▶ _Material_:
——
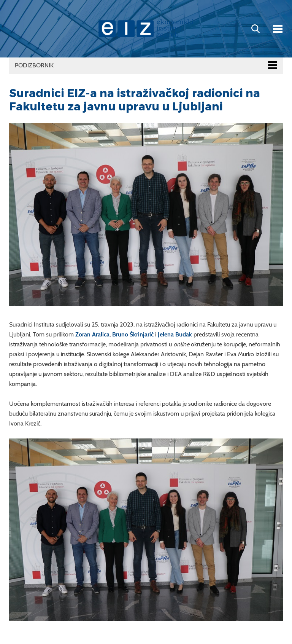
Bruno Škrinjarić (133, 334)
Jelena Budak (175, 334)
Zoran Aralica (92, 334)
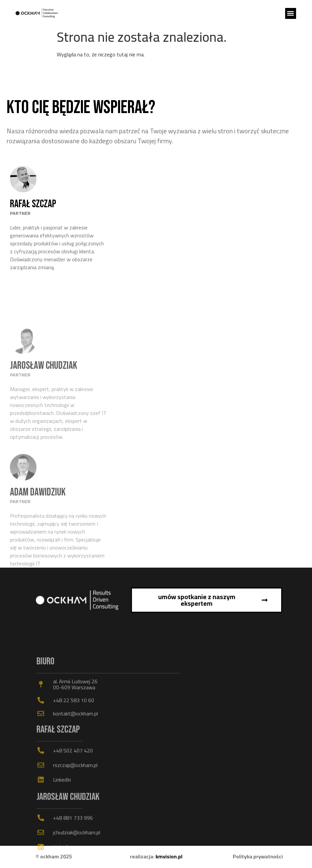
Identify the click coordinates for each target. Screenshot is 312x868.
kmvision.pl (169, 856)
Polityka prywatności (258, 856)
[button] (290, 13)
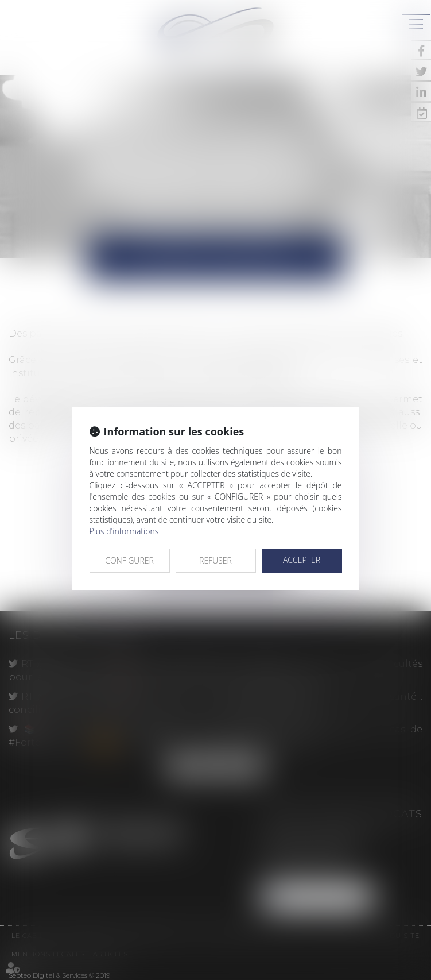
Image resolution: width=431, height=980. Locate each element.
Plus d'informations (124, 531)
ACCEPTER (301, 560)
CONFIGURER (129, 560)
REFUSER (215, 560)
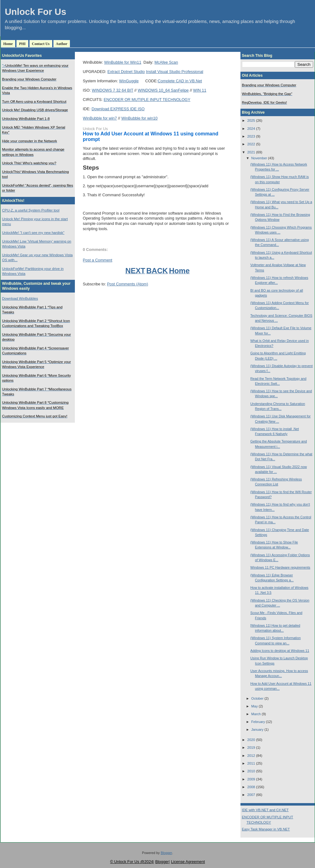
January (257, 729)
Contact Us (41, 44)
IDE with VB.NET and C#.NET (265, 810)
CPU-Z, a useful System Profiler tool (31, 210)
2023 (251, 136)
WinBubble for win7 (100, 118)
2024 (251, 128)
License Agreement (188, 862)
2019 (251, 747)
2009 (251, 779)
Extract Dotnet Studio (126, 71)
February (258, 721)
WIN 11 (200, 90)
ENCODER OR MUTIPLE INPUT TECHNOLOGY (147, 99)
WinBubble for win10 (139, 118)
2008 (251, 787)
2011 (251, 763)
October (257, 698)
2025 (251, 120)
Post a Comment (98, 260)
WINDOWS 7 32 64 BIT (113, 90)
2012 (251, 755)
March (256, 714)
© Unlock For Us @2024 (131, 862)
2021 (251, 152)
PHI (22, 44)
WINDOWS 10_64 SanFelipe (163, 90)
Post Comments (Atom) (127, 284)
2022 (251, 144)
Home (8, 44)
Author (62, 44)
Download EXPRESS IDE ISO (118, 109)
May (254, 706)
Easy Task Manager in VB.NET (266, 829)
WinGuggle (129, 81)
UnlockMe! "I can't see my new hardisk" (33, 232)
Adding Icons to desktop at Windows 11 (280, 650)
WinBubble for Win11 (123, 62)
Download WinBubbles (20, 298)
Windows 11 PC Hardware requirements (280, 567)
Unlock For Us (36, 12)
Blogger (166, 852)
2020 (251, 740)
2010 (251, 771)
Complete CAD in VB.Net (180, 81)
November (259, 158)
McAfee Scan (166, 62)
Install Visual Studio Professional (175, 71)
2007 (251, 795)
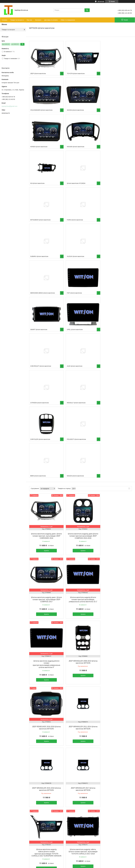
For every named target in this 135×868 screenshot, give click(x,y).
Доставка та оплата (51, 20)
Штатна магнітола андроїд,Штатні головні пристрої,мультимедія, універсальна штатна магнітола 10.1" (46, 438)
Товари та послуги (16, 20)
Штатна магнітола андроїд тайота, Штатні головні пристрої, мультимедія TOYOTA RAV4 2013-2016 (80, 755)
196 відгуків (101, 1)
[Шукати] (87, 10)
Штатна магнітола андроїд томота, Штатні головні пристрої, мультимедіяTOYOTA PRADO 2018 (80, 819)
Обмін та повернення (68, 20)
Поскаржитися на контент (67, 866)
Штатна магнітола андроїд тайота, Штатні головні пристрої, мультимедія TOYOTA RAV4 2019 (115, 755)
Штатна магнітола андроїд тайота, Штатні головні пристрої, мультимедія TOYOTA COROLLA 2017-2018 (115, 561)
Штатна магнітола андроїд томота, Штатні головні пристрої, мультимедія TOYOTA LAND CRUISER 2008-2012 (46, 819)
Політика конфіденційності (83, 866)
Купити (46, 388)
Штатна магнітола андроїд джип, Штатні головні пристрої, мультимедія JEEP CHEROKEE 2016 (46, 374)
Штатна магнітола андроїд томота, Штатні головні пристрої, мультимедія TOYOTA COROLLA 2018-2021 (80, 627)
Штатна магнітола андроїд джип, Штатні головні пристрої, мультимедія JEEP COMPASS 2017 (115, 374)
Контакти (38, 20)
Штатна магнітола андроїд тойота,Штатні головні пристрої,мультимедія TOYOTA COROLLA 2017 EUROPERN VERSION (80, 563)
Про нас (29, 20)
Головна (4, 20)
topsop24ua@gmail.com (9, 106)
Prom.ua (77, 864)
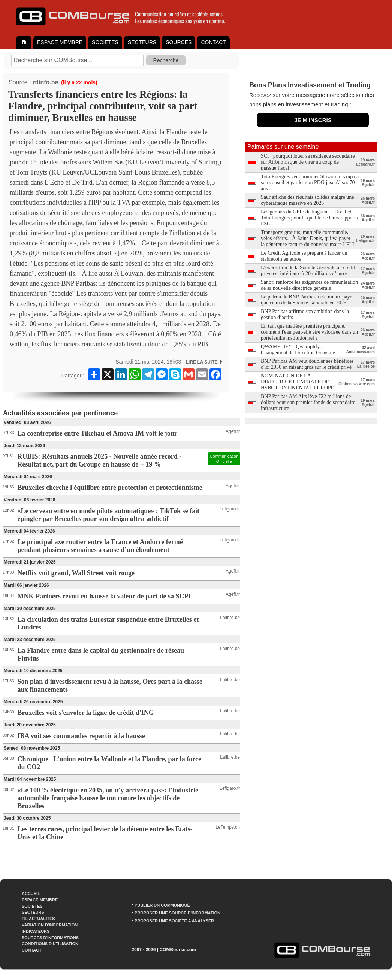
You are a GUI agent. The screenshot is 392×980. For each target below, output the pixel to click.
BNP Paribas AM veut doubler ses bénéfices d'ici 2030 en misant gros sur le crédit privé (307, 364)
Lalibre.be (230, 617)
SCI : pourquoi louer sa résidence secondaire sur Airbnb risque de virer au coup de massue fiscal (308, 162)
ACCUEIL (31, 894)
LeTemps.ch (228, 827)
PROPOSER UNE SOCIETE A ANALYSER (174, 921)
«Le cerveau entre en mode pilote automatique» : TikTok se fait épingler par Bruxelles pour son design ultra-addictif (108, 515)
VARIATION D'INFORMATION (49, 925)
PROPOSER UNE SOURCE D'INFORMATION (177, 913)
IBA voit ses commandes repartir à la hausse (81, 736)
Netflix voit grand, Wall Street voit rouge (76, 573)
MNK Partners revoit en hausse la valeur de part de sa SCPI (104, 596)
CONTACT (214, 42)
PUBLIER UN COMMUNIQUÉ (162, 905)
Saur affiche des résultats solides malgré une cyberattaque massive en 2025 (308, 200)
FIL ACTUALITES (38, 918)
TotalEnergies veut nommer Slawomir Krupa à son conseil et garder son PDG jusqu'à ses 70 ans (309, 183)
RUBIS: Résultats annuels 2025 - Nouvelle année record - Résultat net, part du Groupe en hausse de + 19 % (100, 460)
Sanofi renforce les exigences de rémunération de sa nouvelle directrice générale (309, 285)
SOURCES (178, 42)
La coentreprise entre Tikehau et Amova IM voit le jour (97, 433)
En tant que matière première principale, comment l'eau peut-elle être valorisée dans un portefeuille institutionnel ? (309, 332)
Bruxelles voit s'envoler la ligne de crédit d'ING (86, 713)
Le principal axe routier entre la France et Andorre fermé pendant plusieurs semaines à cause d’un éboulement (100, 546)
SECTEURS (142, 42)
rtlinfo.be (45, 82)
——
▶ _Aim of the exercise_:
Convert every line of the records above into a Markdown table with the columns "Row" and "Entry", numbering the rows in order and omitting blank lines. Leave the pictures out of the table.

▶ _Correct answer_:
| Row | Entry |
|---|---|
| 1 | Bruno Škrinjarić (133, 334) |
| 2 | Jelena Budak (175, 334) |
| 3 | Zoran Aralica (92, 334) |
| 4 | Identify the click coordinates for each target. Screenshot is 312x868. |
| 5 | kmvision.pl (169, 856) |
| 6 | Polityka prywatności (258, 856) |
| 7 | [button] (290, 13) |
| 8 | Image resolution: width=431, height=980. Locate each element. |
| 9 | Plus d'informations (124, 531) |
| 10 | ACCEPTER (301, 560) |
| 11 | CONFIGURER (129, 560) |
| 12 | REFUSER (215, 560) |
| 13 | January (257, 729) |
| 14 | Contact Us (41, 44) |
| 15 | IDE with VB.NET and C#.NET (265, 810) |
| 16 | CPU-Z, a useful System Profiler tool (31, 210) |
| 17 | 2023 (251, 136) |
| 18 | WinBubble for win7 (100, 118) |
| 19 | 2024 (251, 128) |
| 20 | License Agreement (188, 862) |
| 21 | 2019 (251, 747) |
| 22 | 2009 (251, 779) |
| 23 | Extract Dotnet Studio (126, 71) |
| 24 | February (258, 721) |
| 25 | WIN 11 (200, 90) |
| 26 | ENCODER OR MUTIPLE INPUT TECHNOLOGY (147, 99) |
| 27 | WinBubble for win10 (139, 118) |
| 28 | 2008 (251, 787) |
| 29 | 2011 (251, 763) |
| 30 | October (257, 698) |
| 31 | 2025 (251, 120) |
| 32 | Post a Comment (98, 260) |
| 33 | WINDOWS 7 32 64 BIT (113, 90) |
| 34 | 2012 (251, 755) |
| 35 | March (256, 714) |
| 36 | © Unlock For Us @2024 (131, 862) |
| 37 | 2021 (251, 152) |
| 38 | PHI (22, 44) |
| 39 | WINDOWS 10_64 SanFelipe (163, 90) |
| 40 | Post Comments (Atom) (127, 284) |
| 41 | 2022 (251, 144) |
| 42 | Home (8, 44) |
| 43 | Author (62, 44) |
| 44 | Download EXPRESS IDE ISO (118, 109) |
| 45 | May (254, 706) |
| 46 | Easy Task Manager in VB.NET (266, 829) |
| 47 | WinGuggle (129, 81) |
| 48 | UnlockMe! "I can't see my new hardisk" (33, 232) |
| 49 | Adding Icons to desktop at Windows 11 (280, 650) |
| 50 | WinBubble for Win11 (123, 62) |
| 51 | Download WinBubbles (20, 298) |
| 52 | Windows 11 PC Hardware requirements (280, 567) |
| 53 | Unlock For Us (36, 12) |
| 54 | Blogger (166, 852) |
| 55 | 2020 (251, 740) |
| 56 | 2010 (251, 771) |
| 57 | Complete CAD in VB.Net (180, 81) |
| 58 | November (259, 158) |
| 59 | McAfee Scan (166, 62) |
| 60 | Install Visual Studio Professional (175, 71) |
| 61 | 2007 (251, 795) |
| 62 | For every named target in this 135×868 screenshot, give click(x,y). |
| 63 | Доставка та оплата (51, 20) |
| 64 | Штатна магнітола андроїд,Штатні головні пристрої,мультимедія, універсальна штатна магнітола 10.1" (46, 438) |
| 65 | Товари та послуги (16, 20) |
| 66 | Штатна магнітола андроїд тайота, Штатні головні пристрої, мультимедія TOYOTA RAV4 2013-2016 (80, 755) |
| 67 | 196 відгуків (101, 1) |
| 68 | [Шукати] (87, 10) |
| 69 | Штатна магнітола андроїд томота, Штатні головні пристрої, мультимедіяTOYOTA PRADO 2018 (80, 819) |
| 70 | Обмін та повернення (68, 20) |
| 71 | Поскаржитися на контент (67, 866) |
| 72 | Штатна магнітола андроїд тайота, Штатні головні пристрої, мультимедія TOYOTA RAV4 2019 (115, 755) |
| 73 | Штатна магнітола андроїд тайота, Штатні головні пристрої, мультимедія TOYOTA COROLLA 2017-2018 (115, 561) |
| 74 | Штатна магнітола андроїд томота, Штатні головні пристрої, мультимедія TOYOTA LAND CRUISER 2008-2012 (46, 819) |
| 75 | Політика конфіденційності (83, 866) |
| 76 | Купити (46, 388) |
| 77 | Штатна магнітола андроїд джип, Штатні головні пристрої, мультимедія JEEP CHEROKEE 2016 (46, 374) |
| 78 | Штатна магнітола андроїд томота, Штатні головні пристрої, мультимедія TOYOTA COROLLA 2018-2021 (80, 627) |
| 79 | Штатна магнітола андроїд джип, Штатні головні пристрої, мультимедія JEEP COMPASS 2017 (115, 374) |
| 80 | Контакти (38, 20) |
| 81 | Штатна магнітола андроїд тойота,Штатні головні пристрої,мультимедія TOYOTA COROLLA 2017 EUROPERN VERSION (80, 563) |
| 82 | Про нас (29, 20) |
| 83 | Головна (4, 20) |
| 84 | topsop24ua@gmail.com (9, 106) |
| 85 | Prom.ua (77, 864) |
| 86 | You are a GUI agent. The screenshot is 392×980. For each target below, output the pixel to click. |
| 87 | BNP Paribas AM veut doubler ses bénéfices d'ici 2030 en misant gros sur le crédit privé (307, 364) |
| 88 | Lalibre.be (230, 617) |
| 89 | SCI : pourquoi louer sa résidence secondaire sur Airbnb risque de virer au coup de massue fiscal (308, 162) |
| 90 | ACCUEIL (31, 894) |
| 91 | LeTemps.ch (228, 827) |
| 92 | PROPOSER UNE SOCIETE A ANALYSER (174, 921) |
| 93 | «Le cerveau entre en mode pilote automatique» : TikTok se fait épingler par Bruxelles pour son design ultra-addictif (108, 515) |
| 94 | VARIATION D'INFORMATION (49, 925) |
| 95 | PROPOSER UNE SOURCE D'INFORMATION (177, 913) |
| 96 | IBA voit ses commandes repartir à la hausse (81, 736) |
| 97 | Netflix voit grand, Wall Street voit rouge (76, 573) |
| 98 | MNK Partners revoit en hausse la valeur de part de sa SCPI (104, 596) |
| 99 | CONTACT (214, 42) |
| 100 | PUBLIER UN COMMUNIQUÉ (162, 905) |
| 101 | Saur affiche des résultats solides malgré une cyberattaque massive en 2025 (308, 200) |
| 102 | FIL ACTUALITES (38, 918) |
| 103 | TotalEnergies veut nommer Slawomir Krupa à son conseil et garder son PDG jusqu'à ses 70 ans (309, 183) |
| 104 | RUBIS: Résultats annuels 2025 - Nouvelle année record - Résultat net, part du Groupe en hausse de + 19 % (100, 460) |
| 105 | Sanofi renforce les exigences de rémunération de sa nouvelle directrice générale (309, 285) |
| 106 | SOURCES (178, 42) |
| 107 | La coentreprise entre Tikehau et Amova IM voit le jour (97, 433) |
| 108 | En tant que matière première principale, comment l'eau peut-elle être valorisée dans un portefeuille institutionnel ? (309, 332) |
| 109 | Bruxelles voit s'envoler la ligne de crédit d'ING (86, 713) |
| 110 | Le principal axe routier entre la France et Andorre fermé pendant plusieurs semaines à cause d’un éboulement (100, 546) |
| 111 | SECTEURS (142, 42) |
| 112 | rtlinfo.be (45, 82) |